I’m Glad the Torture Tapes Were Destroyed
Saturday, December 8th, 2007When I read about the CIA having destroyed video tapes of interrogations of a terrorist, my first thought was that I was glad.
I certainly don’t blame the CIA for wanting to protect itself. This is an administration that has proven time and again a willingness to duck responsibility for its actions and allow underlings to be punished for following orders. What the guards did at Abu Ghraib was terrible, but does anyone doubt that they weren’t following at least vague orders? Does anyone doubt that someone up the chain of command ordered the guards to figure out a way to dehumanize and scare the prisoners, as a way of softening them up for interrogation? Of course, the guards went to jail not the deciders.
To my understanding, what the CIA did on the tapes was allowed for under written presidential directive – the agents weren’t breaking the law as it was understood by them at the time. Nevertheless, looking at pictures or video of even mild torture is surely a visceral experience that churns the pit of your stomach and makes you want to insure that someone is punished. A person at the CIA rightly recognized that Cheney wasn’t going to stand up in court and take responsibility for the torture – it would have been a low-level CIA employee going to jail.
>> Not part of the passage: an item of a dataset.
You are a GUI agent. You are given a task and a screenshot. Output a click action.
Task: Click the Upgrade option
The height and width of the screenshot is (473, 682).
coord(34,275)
The destruction of the tapes, in some way, is yet another example of the costs of an administration that lacks the moral character to take responsibility for its actions.
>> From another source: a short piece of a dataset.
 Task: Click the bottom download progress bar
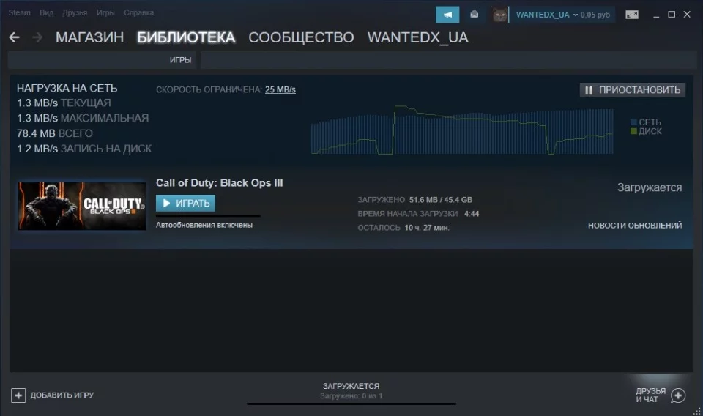pos(351,404)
In addition, I have to say, from the standpoint of the United States I am also happy the tapes were destroyed. I didn’t want to feel the visceral feeling I had when I first saw the Abu Ghraib pictures. I certainly don’t want to feel the churning in my stomach that would have resulted from seeing fellow Americans torture people, even if it might have been just mild torture. I don’t need video to know that what was done was wrong, nor will our country need video to remember enough of this to insure that it never happens again. No President before has ever ordered torture, and no President after this President will ever order torture again – even Republicans have secretly come to the realization of just how bad in how many ways this Administration is. I cannot believe that Rudi Giuliani, if elected through some implosion of the Democratic Party, would continue the use of torture. Either quietly or loudly, the use of torture will be discontinued in January 2009.
I would like to let this blight on our country, like the Bush Administration, fade into history, remembering just enough to insure we never again entrust our country to someone of such weak moral character. Once Bush is out of office, we will again go back to being a country that believes that all men and women are endowed by their creators with certain inalienable rights, and that even mild torture is an affront to God. I ask again, wistfully, what happened to my Republican Party?